No Country for Old Men
Writers & Directors ~ Ethan Coen & Joel Coen
Novel ~ Cormac McCarthy
2007,USA
Stars ~ Tommy Lee Jones, Javier Bardem, Josh Brolin, Kelly MacDonald
There is nearly always a sense of an in-joke with the Coen brothers’ most heartfelt output, something to be decoded, which turns out to be totally alligned with Cormac McCarthy’s approach. Adapting McCarthy’s novel, the Coen’s capture the mood with great success, forgoing their usual verbose style but continuing the precision of aesthetic and delight in chaos that are familiar from ‘Blood Simple’ through to ‘Fargo’, but perhaps less dark humour. ‘No Country for Old Men’ philosophises where you would expect a showdown and preserves the riddle-like nature of the novel. The film often stops for the ruminations by and angst of the characters, rolling on the meaning of life and nostalgia in Southern mumbles. Not to say it doesn’t have the thriller joys of walking around the aftermath of a drug deal gone wrong or a shoot out, but it also comes on like an Ingmar Bergman Western Noir.
A rugged hunter type (Brolin) finds the cash at the aftermath and sets off a chain of slaughter. Seasoned Sheriff Tommy Lee Jones aches for a rose-tinted cowboy past that really never was, lamenting that the modern world has gone to hell; meanwhile the men he’s chasing are embroiled in a search-and-destroy that seemingly proves him right. Josh Brolin proves a fair quarry for the man relentlesly hunting him down, committed to his role of acquiring all the blood money for the future of he and his wife. As Anton Chigurh, Javier Bardem is an ultimate badman, seeing himself as a force of fate, and angel of death, killing on the spin of a coin. He’s scary with bad hair (apparently inspired by an old brothal picture that Jones’ possessed), terrifying with his skill and mind games, believing himself working to some personal cosmic code. In 2013, psychologist Dr. Samuel Leistedt’s team, analysing 126 film characters, concluding that Anton Chigurh to be cinema’s most realistic portrayal of a psychopath. Indeed, his penchant for philosophical debate doesn’t get in the way of his killing, isn’t an excuse for scenery chewing and narrative device for delaying the inevitable.

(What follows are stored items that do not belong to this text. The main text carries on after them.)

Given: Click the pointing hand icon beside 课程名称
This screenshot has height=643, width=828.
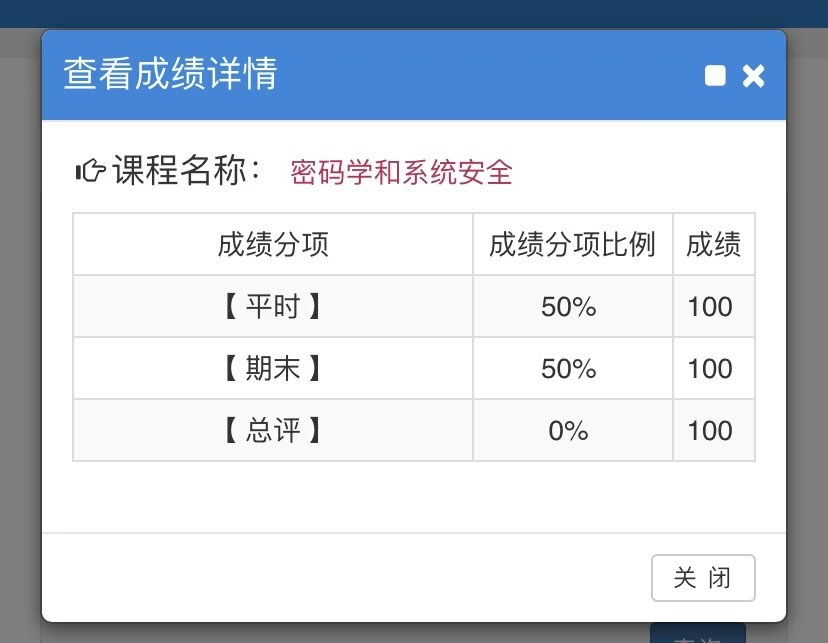Looking at the screenshot, I should [90, 172].
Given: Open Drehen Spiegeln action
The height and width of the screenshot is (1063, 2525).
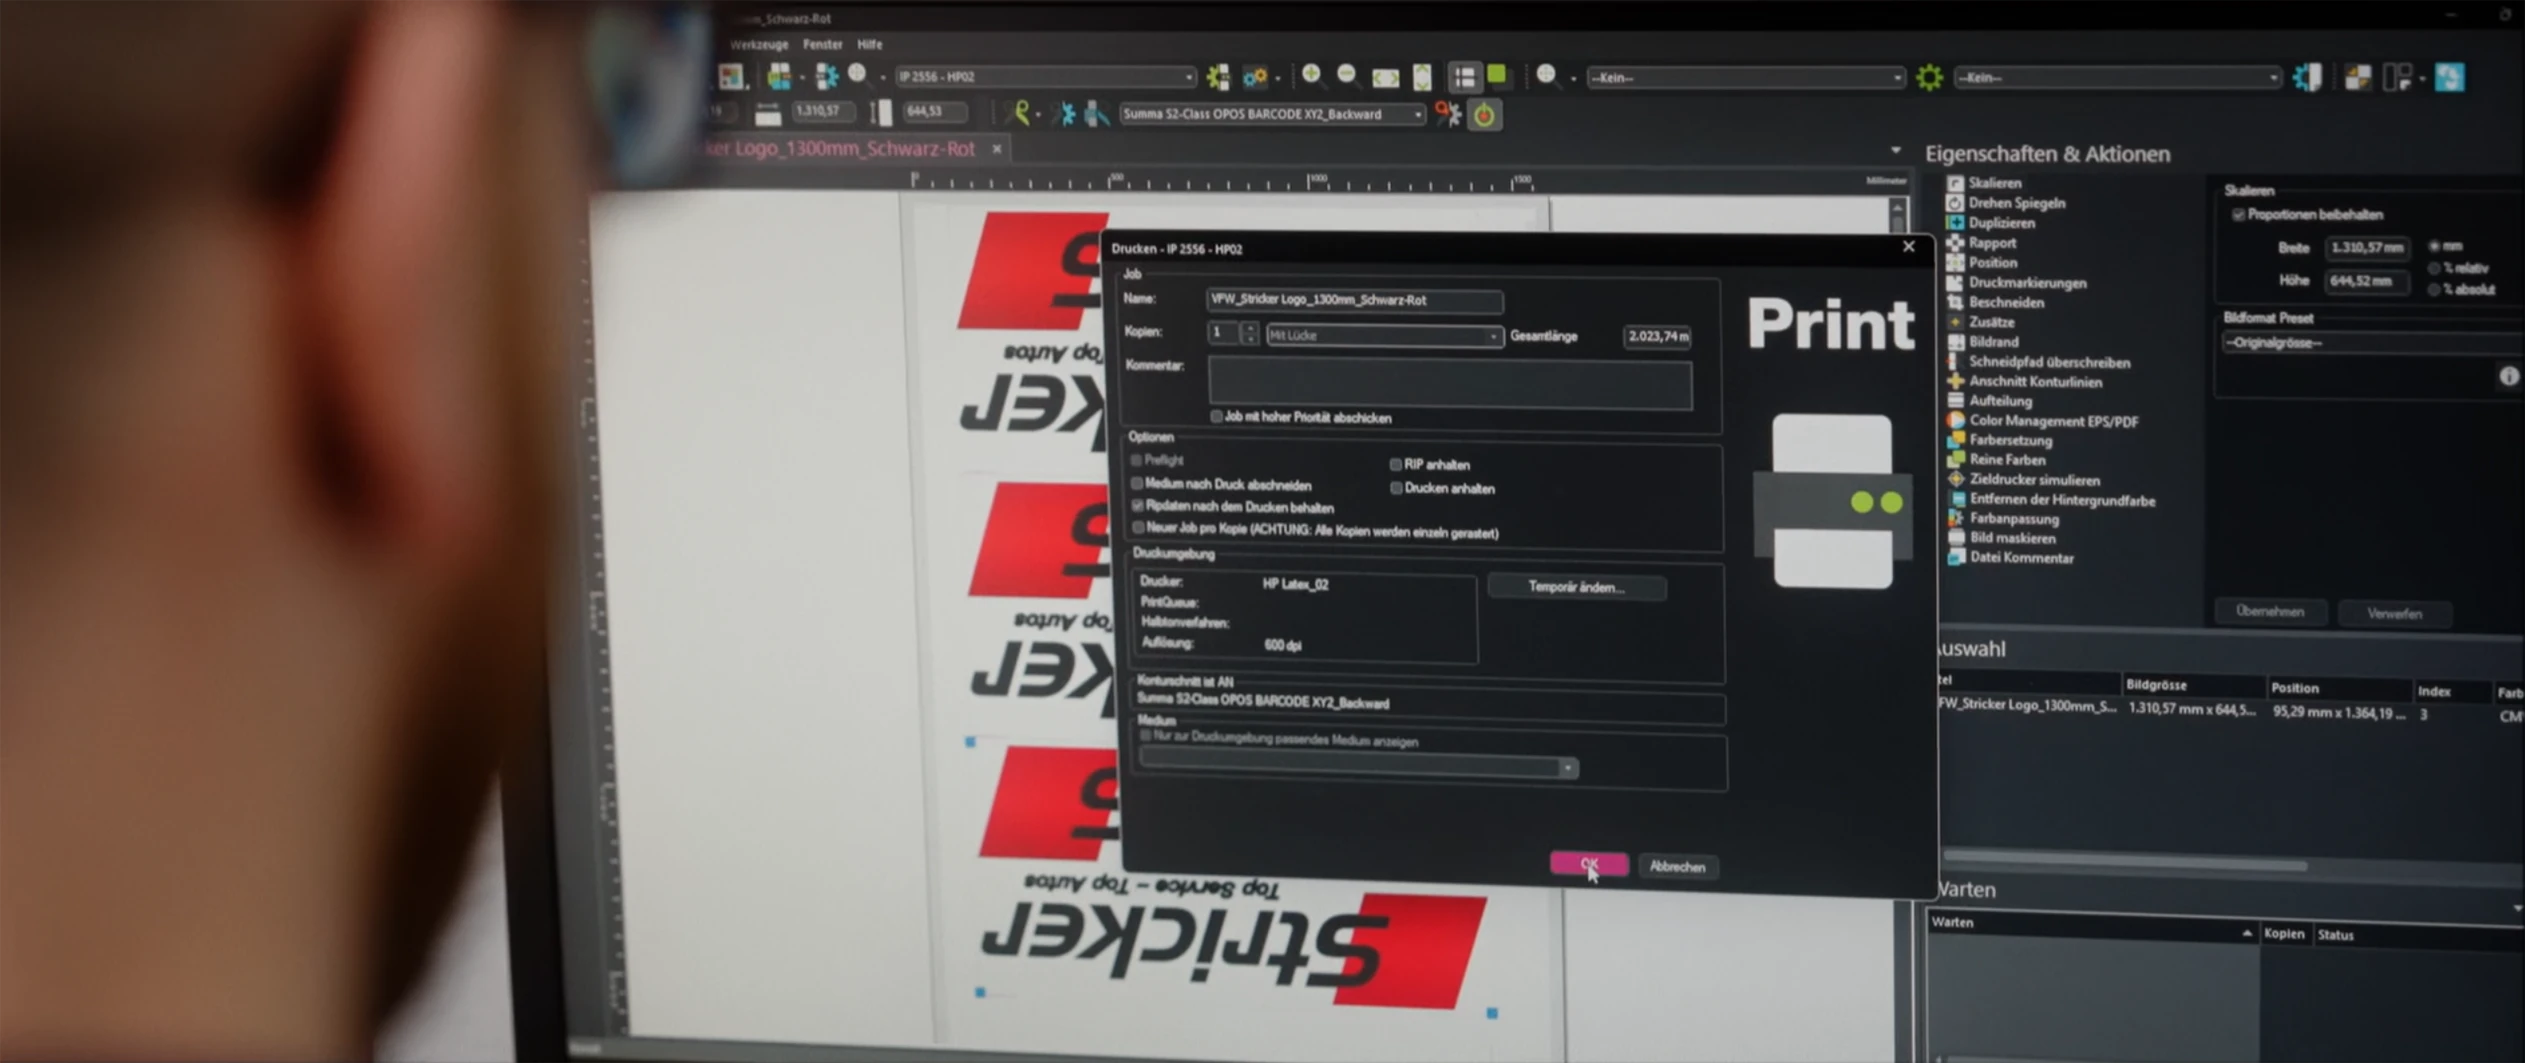Looking at the screenshot, I should [2016, 203].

When the present and modern experience punctures a favoured view of the past, the inclination may be to object with misty-eyed and mistaken nostalgia. "This is the world as it has always been, not how we like to remember it," the Sheriff is told by his cousin. But then there is another colleague that has the opposite opinion. No one gets what they want and it ends in accidents, haggling and reciting dreams of grief and death. Always just catching up, Sheriff Bell is just left bemused. Seemingly warning against too much projecting meaning, Chigurh may insist that the coin has traveled decades to decide a man’s fate on a toss, but he also notes that ultimately it’s just a coin. It is a tale that dismantles the tidy narratives of thrillers and commits to its chaos theory.
‘No Country for old Men’ translates McCarthy’s stripped-down yet eloquent prose with stark landscapes (the same desert location as ‘There Will be Blood’) and Roger Deakins’ excellent cinematography, with Carter Burwell’s score reduced to a barely perceptable Buddhinst singing bowl ambience. It is an excellent thriller that offers smart characters pitted against eachother, the suspense coming from silence, immersive editing and flashes of smart dialogue taken from the novel for colour. Like ‘A History of Violence’, or even ‘Henry: portrait of a serial killer’, it dissects cinematic violence and tropes whilst also delivering the goods.There is less humour at the expense of the folksy characters, as if the Coens have decided to forgo their genre pleasure and take an even deeper look at the real consequences of their thriller world. Never have they laid bare the hurt and fallout from the chaos they enjoy investigating and playing with. It chills by forgoing the Coens’ penchant for farce and indeed would be in the hat when choosing their best.
What’s coming gets us all in the end.